Bancarotta fraudolenta per distrazione e appropriazione indebita

Cass. pen., Sez. V, 12 dicembre 2024, sentenza n. 45789
LA MASSIMA
“Il reato di bancarotta fraudolenta integra una fattispecie di reato complesso ex art. 84 c.p. rispetto a quello di appropriazione indebita, con assorbimento di quest’ultimo in quello di bancarotta, sicché gli stessi fatti, già contestati ex art. 646 c.p., possono essere ricondotti, dopo la pronuncia della sentenza dichiarativa di fallimento, alla fattispecie di bancarotta”.
IL CASO
Il Tribunale, quale giudice di appello ex art. 310 c.p.p., in riforma della pronuncia del G.I.P., ripristinava il sequestro preventivo della somma di due milioni di euro in relazione alla condotta distrattiva contestata all’indagato.
Avverso l’ordinanza, ricorreva per cassazione l’indagato, deducendo la violazione del divieto di bis in idem in quanto i fatti di condotta distrattiva erano già stati qualificati come appropriazione indebita e rispetto a essi il ricorrente era stato prosciolto con sentenza di non luogo a procedere per intervenuta prescrizione.
LA QUESTIONE
La questione di diritto analizzata dalla Corte riguarda la violazione del divieto di bis in idem in relazione alla contestazione del reato di appropriazione indebita e quello di bancarotta fraudolenta distrattiva.
LA SOLUZIONE
I giudici di legittimità hanno dichiarato il ricorso infondato.
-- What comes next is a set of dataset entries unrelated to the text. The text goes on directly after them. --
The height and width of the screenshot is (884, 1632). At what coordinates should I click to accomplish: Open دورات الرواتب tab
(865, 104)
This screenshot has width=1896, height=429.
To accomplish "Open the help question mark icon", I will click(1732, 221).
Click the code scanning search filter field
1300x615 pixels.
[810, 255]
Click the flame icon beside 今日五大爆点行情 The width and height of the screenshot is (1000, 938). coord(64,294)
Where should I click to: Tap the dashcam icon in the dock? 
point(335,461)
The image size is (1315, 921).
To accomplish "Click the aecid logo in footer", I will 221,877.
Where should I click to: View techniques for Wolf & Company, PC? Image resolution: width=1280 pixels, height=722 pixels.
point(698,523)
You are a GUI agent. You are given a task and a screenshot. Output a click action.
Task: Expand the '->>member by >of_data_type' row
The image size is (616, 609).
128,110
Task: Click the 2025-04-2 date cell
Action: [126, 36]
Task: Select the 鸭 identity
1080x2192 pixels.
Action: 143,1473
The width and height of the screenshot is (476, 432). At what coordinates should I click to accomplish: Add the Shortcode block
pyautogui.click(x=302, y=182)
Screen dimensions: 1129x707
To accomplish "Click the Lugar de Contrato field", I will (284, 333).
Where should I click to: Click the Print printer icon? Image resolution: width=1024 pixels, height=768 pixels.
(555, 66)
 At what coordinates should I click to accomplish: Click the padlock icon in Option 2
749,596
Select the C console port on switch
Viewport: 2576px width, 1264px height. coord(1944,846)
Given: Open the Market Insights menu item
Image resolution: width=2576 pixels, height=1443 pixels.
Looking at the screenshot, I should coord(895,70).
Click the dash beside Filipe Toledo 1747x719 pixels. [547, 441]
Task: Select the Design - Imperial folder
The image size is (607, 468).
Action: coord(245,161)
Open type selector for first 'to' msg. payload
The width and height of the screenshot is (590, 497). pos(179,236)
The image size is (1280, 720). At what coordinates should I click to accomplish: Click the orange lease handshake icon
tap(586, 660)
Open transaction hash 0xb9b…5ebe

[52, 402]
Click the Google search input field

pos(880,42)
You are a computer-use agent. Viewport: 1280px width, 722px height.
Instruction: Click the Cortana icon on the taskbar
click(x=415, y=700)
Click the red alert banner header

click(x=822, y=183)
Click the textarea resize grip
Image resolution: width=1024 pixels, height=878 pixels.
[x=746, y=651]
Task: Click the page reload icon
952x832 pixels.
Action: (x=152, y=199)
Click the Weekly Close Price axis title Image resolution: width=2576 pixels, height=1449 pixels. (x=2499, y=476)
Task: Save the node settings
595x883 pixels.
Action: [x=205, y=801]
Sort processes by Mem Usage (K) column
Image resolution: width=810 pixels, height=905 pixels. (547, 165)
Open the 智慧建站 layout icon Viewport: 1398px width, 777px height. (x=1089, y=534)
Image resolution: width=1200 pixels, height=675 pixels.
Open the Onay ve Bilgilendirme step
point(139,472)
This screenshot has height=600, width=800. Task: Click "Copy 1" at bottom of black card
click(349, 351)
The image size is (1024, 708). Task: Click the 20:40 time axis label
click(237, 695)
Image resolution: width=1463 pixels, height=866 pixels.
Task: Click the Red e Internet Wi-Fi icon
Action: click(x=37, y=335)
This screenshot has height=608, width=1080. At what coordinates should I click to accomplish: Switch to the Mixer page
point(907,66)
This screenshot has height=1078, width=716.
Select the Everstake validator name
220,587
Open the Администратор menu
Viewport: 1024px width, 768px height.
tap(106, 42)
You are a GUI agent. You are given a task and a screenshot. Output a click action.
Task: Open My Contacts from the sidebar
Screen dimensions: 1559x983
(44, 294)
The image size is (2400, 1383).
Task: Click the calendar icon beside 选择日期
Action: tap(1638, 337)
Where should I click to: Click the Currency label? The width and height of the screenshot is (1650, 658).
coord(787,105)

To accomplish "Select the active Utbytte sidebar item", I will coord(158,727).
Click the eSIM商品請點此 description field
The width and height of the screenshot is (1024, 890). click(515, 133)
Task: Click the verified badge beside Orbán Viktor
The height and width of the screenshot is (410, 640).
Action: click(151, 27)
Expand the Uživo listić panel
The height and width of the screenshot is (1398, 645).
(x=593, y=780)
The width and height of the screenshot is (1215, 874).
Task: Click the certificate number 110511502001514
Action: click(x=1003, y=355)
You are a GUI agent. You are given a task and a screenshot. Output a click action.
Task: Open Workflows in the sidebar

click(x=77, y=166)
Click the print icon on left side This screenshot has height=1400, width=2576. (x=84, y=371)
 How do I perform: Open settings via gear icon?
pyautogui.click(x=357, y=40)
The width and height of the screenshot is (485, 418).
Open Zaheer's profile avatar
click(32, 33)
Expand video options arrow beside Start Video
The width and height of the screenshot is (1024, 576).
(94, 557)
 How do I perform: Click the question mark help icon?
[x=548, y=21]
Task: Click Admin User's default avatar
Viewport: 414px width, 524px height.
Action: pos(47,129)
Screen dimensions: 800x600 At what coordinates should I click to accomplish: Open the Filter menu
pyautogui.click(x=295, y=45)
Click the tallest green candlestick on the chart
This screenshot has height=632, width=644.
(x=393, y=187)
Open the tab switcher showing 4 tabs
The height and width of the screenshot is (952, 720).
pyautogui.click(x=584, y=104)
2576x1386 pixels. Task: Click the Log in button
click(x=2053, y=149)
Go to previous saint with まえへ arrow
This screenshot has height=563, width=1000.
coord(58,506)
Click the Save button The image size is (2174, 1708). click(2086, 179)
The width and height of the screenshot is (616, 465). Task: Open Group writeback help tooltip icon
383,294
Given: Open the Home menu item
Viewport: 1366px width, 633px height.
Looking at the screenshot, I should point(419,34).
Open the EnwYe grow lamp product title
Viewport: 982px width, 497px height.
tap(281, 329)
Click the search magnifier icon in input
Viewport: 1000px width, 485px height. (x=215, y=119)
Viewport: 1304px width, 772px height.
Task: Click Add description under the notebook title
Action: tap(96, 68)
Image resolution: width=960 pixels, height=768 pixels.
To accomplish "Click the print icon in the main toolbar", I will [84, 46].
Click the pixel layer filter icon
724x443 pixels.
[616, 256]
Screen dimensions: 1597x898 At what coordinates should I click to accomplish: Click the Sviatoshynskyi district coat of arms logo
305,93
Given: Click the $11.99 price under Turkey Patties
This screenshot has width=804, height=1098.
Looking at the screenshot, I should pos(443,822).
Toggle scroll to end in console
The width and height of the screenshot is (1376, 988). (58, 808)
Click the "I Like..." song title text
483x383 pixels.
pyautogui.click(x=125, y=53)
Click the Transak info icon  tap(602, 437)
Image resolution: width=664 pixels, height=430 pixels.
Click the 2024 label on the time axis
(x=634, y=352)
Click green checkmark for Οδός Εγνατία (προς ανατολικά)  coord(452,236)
In merito alla questione di diritto sopra evidenziata, la Corte ha preliminarmente ribadito il principio secondo cui in tema di divieto di bis in idem l’identità del fatto sussiste quando vi sia corrispondenza storico-naturalistica nella configurazione del reato, considerato in tutti i suoi elementi costitutivi (condotta, evento, nesso causale) e con riguardo alle circostanze di tempo, di luogo e di persona e comunque quando, in esito al raffronto tra l’imputazione oggetto del giudicato e il fatto afferente alla nuova contestazione, emerga l’identità della condotta e dell’evento naturalistico che ne è derivato. In altri termini, ciò che rileva ai fini della valutazione ex art. 649 c.p.p. è il giudizio sul fatto storico (Corte Cost. sent. n. 200 del 31/5/2016).
Ebbene, alla luce di tale principio, i giudici di legittimità hanno affermato che nel caso di specie, pur avendo il fatto di bancarotta fraudolenta distrattiva in comune con quello di appropriazione indebita la condotta appropriativa della somma di due milioni di euro, non si può parlare di medesimezza del fatto storico.
Invero, la sentenza dichiarativa di fallimento, intervenuta successivamente all’appropriazione della somma di denaro, si pone come dato storico ulteriore, aggiuntivo, dotato di una propria rilevanza non solo sotto il profilo giuridico ma anche naturalistico-fenomenico. Il fatto storico appropriativo in rapporto alla dichiarazione di fallimento si arricchisce della componente dell’esposizione a pericolo delle ragioni creditorie, connotato distintivo della condotta non solo sotto il profilo giuridico ma anche dal punto di vista fenomenico.
La Suprema Corte evidenzia, inoltre, che quanto al rapporto tra reato di appropriazione indebita e quello di bancarotta distrattiva è stata più volte affermata in giurisprudenza la sostanziale diversità strutturale. Nello specifico, i giudici di legittimità hanno ribadito che il reato di bancarotta fraudolenta integra una figura di reato complesso ex art. 84 c.p. rispetto a quello di appropriazione indebita, con assorbimento di quest’ultimo in quello di bancarotta, sicché gli stessi fatti, già contestati ex art. 646 c.p., possono essere ricondotti, dopo la pronuncia della sentenza dichiarativa di fallimento, alla fattispecie di bancarotta.
Pertanto, la sentenza dichiarativa di fallimento quale evento fenomenico modificativo della realtà comporta che il fatto oggetto del giudizio relativo alla condotta distrattiva non abbia corrispondenza storico-naturalistica con quello appropriativo giudicato con la sentenza di non luogo a procedere, dunque rispetto a esso non opera il divieto di bis in idem.